White House

Kobach: Trump failed ‘big test’ on immigration with Haiti

Kansas Secretary of State Kris Kobach answers questions about his run for the Republican nomination for governor.
Kansas Secretary of State Kris Kobach answers questions about his run for the Republican nomination for governor. AP

Kansas Secretary of State Kris Kobach, who has made immigration enforcement a core part of his pitch in his run for governor, is criticizing his ally Donald Trump, charging that White House failed a “big test” on immigration by moving too slowly to end special deportation protections for nearly 60,000 Haitians.

Kobach, who writes for Breitbart News, told the hard-right outlet that a decision to give Haitian nationals 18 months to remain in the United States despite terminating their protected status, known as Temporary Protected Status, undermined the Trump administration’s immigration principles.

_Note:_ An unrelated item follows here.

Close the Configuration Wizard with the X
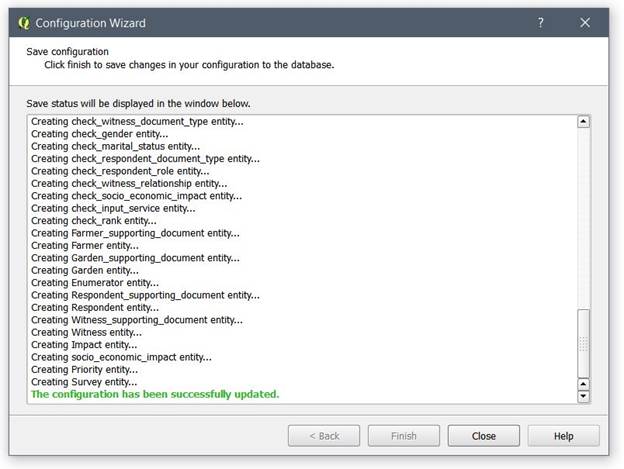The width and height of the screenshot is (624, 469). tap(585, 23)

“[Extension of TPS for Haitians] sends a bad signal that the Trump administration may not really be as interested in enforcing the law as first thought,” Kobach said. “I think its really important now that White House reassure the country that they will … not follow executive amnesties.”

Department of Homeland Security Acting Secretary Elaine Duke announced Monday that the administration was revoking TPS for tens of thousands of Haitians, most of whom live in Miami. But DHS also said it was providing the Haitians 18 months to make arrangements to return to their homeland.

A Trump administration official said it also provides time for Congress to seek another legal avenue for Haitians nationals to remain.

“Only Congress can take action to reform the TPS program or address the concerns voiced by many that these individuals should have a future in the United States,” a senior administration official said.

The United States granted TPS to Haitian nationals living in the United States after a 2000 earthquake that left more than 300,000 dead, 1.5 million homeless and an equal number injured. While the country continues to suffer from extreme poverty, the administration said that conditions for which TPS was granted have largely been resolved.

Proponents of TPS for people from Central America and Haiti argue that ending the designation for those countries is counterproductive and could also spur more illegal immigration.

“I travelled to #Haiti after the earthquake in 2010 and after hurricane Matthew in 2016. So I can personally attest that #Haiti is not prepared to take back nearly 60,000 #TPS recipients under these difficult and harsh conditions,” Rep. Ileana Ros-Lehtinen, R-Fl., wrote in a tweet Monday night.

Kobach was an early supporter of Trump’s candidacy and advised him on immigration policy throughout the campaign. He was named vice chair of a presidential commission tasked with researching voter fraud in May, and the president’s son, Donald Trump Jr., is joining Kobach at a fundraiser in Overland Park next week, the Kansas City Star reported.

Still, this is not the first time that Kobach has criticized the adminstration’s handling of TPS. Earlier this month, Kobach charged that the TPS protections are being abused.

“It is an absurd abuse of the law to continue extending the Honduran illegal aliens’ stay in the United States when an entire generation of Hondurans has been born since the hurricane,” Kobach wrote in a Breitbart column.